My father’s wife does not like hiking, but she forgave us all for dragging her out when she saw, growing wild and plentiful in the Montana woods, a mushroom known as Pine Mushroom in English. “I can’t help myself,” she said, pulling out a plastic bag I’d been saving for my son’s inevitable diaper. “My hands will pick them by themselves.” She twisted the stem of an unimpressive looking fungus.
I found out later this single mushroom, known as Matsutake in Asia, is highly prized in Japan, China, and Korea, is difficult to cultivate, and can sell for $100 per mushroom. That’s not a typo. My father, husband, son, niece, and I ate a princely meal that night, thanks to my stepmother’s quick eyes and early mushroomy education. She learned from her grandmother.

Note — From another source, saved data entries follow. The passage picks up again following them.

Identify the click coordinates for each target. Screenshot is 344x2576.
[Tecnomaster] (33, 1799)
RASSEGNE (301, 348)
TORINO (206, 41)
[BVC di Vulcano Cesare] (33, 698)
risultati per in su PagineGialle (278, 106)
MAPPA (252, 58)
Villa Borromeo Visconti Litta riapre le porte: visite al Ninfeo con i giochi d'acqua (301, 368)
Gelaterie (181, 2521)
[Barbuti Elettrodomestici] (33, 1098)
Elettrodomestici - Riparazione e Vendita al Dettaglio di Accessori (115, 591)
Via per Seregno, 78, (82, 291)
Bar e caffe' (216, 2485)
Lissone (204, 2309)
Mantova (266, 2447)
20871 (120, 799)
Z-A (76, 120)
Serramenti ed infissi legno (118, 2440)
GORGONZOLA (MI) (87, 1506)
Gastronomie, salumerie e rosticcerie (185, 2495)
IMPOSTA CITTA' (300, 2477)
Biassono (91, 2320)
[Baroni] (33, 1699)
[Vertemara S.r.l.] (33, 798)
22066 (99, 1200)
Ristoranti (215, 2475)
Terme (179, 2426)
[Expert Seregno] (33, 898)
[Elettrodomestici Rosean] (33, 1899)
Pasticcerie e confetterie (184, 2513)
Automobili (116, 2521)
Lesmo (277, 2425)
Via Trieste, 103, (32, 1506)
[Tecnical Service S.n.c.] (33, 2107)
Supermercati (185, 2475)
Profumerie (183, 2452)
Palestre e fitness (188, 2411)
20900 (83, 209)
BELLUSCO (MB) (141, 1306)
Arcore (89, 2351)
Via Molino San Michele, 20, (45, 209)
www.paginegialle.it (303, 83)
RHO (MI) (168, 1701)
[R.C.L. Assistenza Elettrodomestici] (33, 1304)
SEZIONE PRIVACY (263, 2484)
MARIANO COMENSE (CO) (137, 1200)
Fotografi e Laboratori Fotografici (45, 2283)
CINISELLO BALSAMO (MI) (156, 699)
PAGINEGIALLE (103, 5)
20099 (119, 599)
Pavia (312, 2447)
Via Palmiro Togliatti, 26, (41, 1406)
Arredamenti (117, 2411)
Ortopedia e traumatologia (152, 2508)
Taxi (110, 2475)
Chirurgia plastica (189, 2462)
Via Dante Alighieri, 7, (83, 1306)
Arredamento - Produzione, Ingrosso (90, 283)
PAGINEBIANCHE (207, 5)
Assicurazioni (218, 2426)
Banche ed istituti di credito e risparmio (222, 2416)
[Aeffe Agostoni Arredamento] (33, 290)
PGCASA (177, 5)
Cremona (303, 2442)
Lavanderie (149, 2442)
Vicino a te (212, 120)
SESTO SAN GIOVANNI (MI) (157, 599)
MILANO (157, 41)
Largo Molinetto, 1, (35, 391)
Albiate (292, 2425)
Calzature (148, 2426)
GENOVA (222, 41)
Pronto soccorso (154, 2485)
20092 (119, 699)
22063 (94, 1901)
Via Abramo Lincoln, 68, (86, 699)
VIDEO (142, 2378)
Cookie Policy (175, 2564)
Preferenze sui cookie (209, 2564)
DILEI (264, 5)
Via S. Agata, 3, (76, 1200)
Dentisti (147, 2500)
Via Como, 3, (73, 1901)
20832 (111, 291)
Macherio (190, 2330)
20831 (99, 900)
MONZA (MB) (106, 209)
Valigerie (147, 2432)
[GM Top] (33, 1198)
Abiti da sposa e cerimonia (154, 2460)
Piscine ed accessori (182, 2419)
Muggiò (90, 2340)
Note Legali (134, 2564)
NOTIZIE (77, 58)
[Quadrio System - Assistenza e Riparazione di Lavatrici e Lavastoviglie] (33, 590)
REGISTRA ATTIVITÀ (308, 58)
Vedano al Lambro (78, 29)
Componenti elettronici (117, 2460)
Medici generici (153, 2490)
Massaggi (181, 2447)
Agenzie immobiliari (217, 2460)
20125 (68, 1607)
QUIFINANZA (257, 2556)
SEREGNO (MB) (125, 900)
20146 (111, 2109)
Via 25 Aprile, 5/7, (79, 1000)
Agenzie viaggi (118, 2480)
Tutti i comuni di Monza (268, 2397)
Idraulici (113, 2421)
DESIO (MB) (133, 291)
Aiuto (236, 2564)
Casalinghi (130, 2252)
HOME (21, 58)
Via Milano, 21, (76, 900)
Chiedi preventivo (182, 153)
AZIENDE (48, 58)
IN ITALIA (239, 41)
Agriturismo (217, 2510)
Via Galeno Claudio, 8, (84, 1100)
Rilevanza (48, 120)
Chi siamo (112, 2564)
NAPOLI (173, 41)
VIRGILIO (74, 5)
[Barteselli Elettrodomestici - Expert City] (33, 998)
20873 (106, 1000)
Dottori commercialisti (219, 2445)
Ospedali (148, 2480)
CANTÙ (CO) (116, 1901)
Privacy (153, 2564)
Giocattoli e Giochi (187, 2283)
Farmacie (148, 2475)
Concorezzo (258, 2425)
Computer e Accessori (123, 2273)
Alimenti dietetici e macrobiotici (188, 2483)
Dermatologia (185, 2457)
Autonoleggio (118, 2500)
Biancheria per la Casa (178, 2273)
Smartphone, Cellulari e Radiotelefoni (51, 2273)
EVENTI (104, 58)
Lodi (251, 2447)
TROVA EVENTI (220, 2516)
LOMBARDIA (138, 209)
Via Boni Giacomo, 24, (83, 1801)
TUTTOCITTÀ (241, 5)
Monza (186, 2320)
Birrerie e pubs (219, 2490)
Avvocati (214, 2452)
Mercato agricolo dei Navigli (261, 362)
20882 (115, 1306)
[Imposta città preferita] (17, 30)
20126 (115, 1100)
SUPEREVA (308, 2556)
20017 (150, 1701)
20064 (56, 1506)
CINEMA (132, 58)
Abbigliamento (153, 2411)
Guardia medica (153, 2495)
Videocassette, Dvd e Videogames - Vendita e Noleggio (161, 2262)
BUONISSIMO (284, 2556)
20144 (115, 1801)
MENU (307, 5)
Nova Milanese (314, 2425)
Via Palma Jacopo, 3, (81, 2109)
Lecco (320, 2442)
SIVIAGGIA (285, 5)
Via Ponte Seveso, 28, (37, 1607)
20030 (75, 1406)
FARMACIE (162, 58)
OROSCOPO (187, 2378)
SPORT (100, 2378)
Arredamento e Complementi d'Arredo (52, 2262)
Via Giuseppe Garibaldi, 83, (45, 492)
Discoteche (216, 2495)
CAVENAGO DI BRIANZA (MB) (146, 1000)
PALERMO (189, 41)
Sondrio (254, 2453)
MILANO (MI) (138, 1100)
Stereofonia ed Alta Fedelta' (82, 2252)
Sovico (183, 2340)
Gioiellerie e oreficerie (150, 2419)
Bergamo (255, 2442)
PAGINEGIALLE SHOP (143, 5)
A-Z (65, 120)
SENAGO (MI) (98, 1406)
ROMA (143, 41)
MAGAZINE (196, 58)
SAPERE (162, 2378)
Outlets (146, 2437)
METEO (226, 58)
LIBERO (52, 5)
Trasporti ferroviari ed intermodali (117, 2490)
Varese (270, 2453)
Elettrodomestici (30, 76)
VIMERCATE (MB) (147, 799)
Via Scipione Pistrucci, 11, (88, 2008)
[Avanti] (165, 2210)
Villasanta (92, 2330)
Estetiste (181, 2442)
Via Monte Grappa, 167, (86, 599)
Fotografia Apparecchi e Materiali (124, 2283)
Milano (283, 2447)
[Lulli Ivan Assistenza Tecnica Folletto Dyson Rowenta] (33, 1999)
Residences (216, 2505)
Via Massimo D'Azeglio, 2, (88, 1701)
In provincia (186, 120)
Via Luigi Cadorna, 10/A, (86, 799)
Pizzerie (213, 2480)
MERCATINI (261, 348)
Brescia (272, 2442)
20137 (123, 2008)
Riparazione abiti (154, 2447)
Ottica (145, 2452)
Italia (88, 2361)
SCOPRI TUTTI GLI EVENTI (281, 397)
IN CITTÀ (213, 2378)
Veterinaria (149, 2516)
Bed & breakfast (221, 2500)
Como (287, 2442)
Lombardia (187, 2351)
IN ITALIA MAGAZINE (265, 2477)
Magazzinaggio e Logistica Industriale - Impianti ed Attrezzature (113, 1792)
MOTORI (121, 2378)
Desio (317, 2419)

My father learned from his mother. Even after surviving the Siege of Leningrad, living on potatoes and wild food, mushrooms were always a part of my family’s life in Russia. Right now, at the end of August, my aunts, uncle, and cousin are on their annual vacation in Russia’s far north, hiking for hours to harvest mushrooms that they’ll dry and preserve in various ways to last the winter. I’ve tried their pickled, preserved, and reduced mushrooms, and have always been hard-pressed not to eat their entire year’s supply.

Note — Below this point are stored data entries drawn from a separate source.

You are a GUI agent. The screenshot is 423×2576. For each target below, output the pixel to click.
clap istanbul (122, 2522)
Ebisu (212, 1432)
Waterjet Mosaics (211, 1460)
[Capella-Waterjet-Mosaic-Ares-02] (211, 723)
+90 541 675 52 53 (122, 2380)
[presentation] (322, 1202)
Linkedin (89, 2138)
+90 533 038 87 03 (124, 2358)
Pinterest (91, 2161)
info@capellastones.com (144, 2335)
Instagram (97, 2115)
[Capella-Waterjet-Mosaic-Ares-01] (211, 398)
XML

My father’s skills allowed him to contribute a yellowish-brown mushroom from further up the trail. It smelled beautiful, but I didn’t recognize it at all. How could I? The fat, chubby King Bolete he picked looks absolutely nothing like the dried porcini I pay a fortune for at the grocery store.

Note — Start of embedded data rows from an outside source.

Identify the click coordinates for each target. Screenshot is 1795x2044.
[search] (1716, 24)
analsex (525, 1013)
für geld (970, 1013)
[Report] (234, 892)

My husband had serious reservations about eating these findings. I trusted my father, having eaten his gatherings while growing up, but my husband hadn’t, and had heard plenty of stories of people from Eastern Europe dying after mistaking something poisonous for an edible variety found in their home countries. My stepmother showed us how the King Bolete would change to a bluish tint when cut if it were poisonous, and my father demonstrated the differences in spore patterns, texture, and gills they use to weed toxic varieties from edible ones.
He finally joined the feast after finding out that they’d taste-tested both mushrooms hours before feeding them to us. He didn’t regret it.
Montana is only one place in the vast world of mushroom gathering. France, Italy, and various countries in Asia have a thriving economy based on mushroom sales, and a long historical culture of mushroom experts and wild mushroom gathering. Even where I live in New York’s Hudson Valley there are mushroom hunting clubs.
After this last trip, I’m thinking of joining up. Mushrooms are one of the most divine wild foods in the world, and it seems a pity to miss out because I’m terrified of suffering a wretched death at the hands of a Dung-loving Psilocybe or Death Cap.
Lessons passed down through generations in Russia, and introduced to me while traveling in Montana, might be the catalyst for someday feeding my own kids, with confidence, $100 mushrooms picked wild while traversing some other country’s mountains.